映画日和ではあったが・・・。

 前日痛飲してしまったので、寝坊により9/1の映画の日は2本。
 「ランド・オブ・ザ・デッド」はとにかく最高だ!確かにレイティングの関係で切られたと覚しき箇所は明らかにあるものの、単なる残酷描写に留まらない終末観に満ちている。世界の終わりをこれほど体感させてくれる映画も珍しい。それだけでなく、終わって、そのさらに突き抜けた絶望の世界を、明確なビジョンで塗りたくることができるのは、自身が作り出したジャンルであるという点でロメロに迷いはない!

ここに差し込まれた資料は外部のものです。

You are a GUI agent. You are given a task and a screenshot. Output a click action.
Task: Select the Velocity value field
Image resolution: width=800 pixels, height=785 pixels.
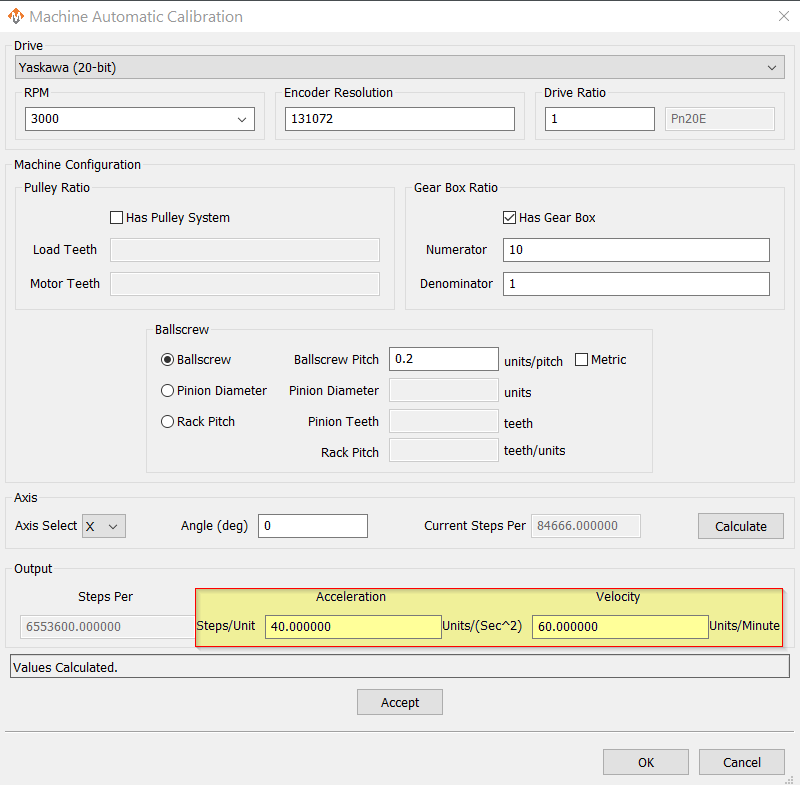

 昨年の「ドーン・オブ・ザ・デッド(ゾンビ)」のリメイクの成功という後押しがあってやっと実現した本作だが、原点としての威厳と拘りは尋常のものではなく、作家としての主張したい部分は最低限盛り込んである。この成功が例えリメイク「ドーン〜」のお蔭であっても、そのオリジンはロメロにあるし、影響下にあるクリエイターが今や一線に出て来たことで、その評価は単なるゲテモノの域を超え、さらなるクロニクルの発展を促す追い風となるだろう。ベタ褒めしても、本作はその新たなプロローグに過ぎないぞ。

 「南極日誌」、俺はある程度予備知識はあったが、何も知らずに「南極物語」のような作品を期待した奴は度肝を抜かれるかも知れない。極限状態での狂気の物語。
 ただ舞台が広大すぎるので、「遊星からの物体X」みたいな閉鎖空間にしないと冗長な展開になってしまい、同じような風景が多いものだから、時間より長く感じた。加えてソン・ガンホのような極上の「イイ顔」俳優を使っておきながら狂気のスパークが足りない。スプラッターが足りないって言っているんじゃない。そんなのは狂気の表現では重要じゃない。これは致命的。だが氷に閉ざされ、孤独故に狂気にゆっくり蝕まれていく姿は、まるでこの俺だ。そして、南極探検隊の彼らは、仲間がいるだけまだマシというものだ。
 本編とは関係ないが、収穫はパク・チャヌク監督の復讐三部作の完結編、「親切なクムジャさん」の予告編が見られたこと。イ・ヨンエの美しさに鳥肌が立つ。今回は「オールド・ボーイ」のチェ・ミンシクが悪役。極悪復讐劇を期待する。みんな殺してしまえ。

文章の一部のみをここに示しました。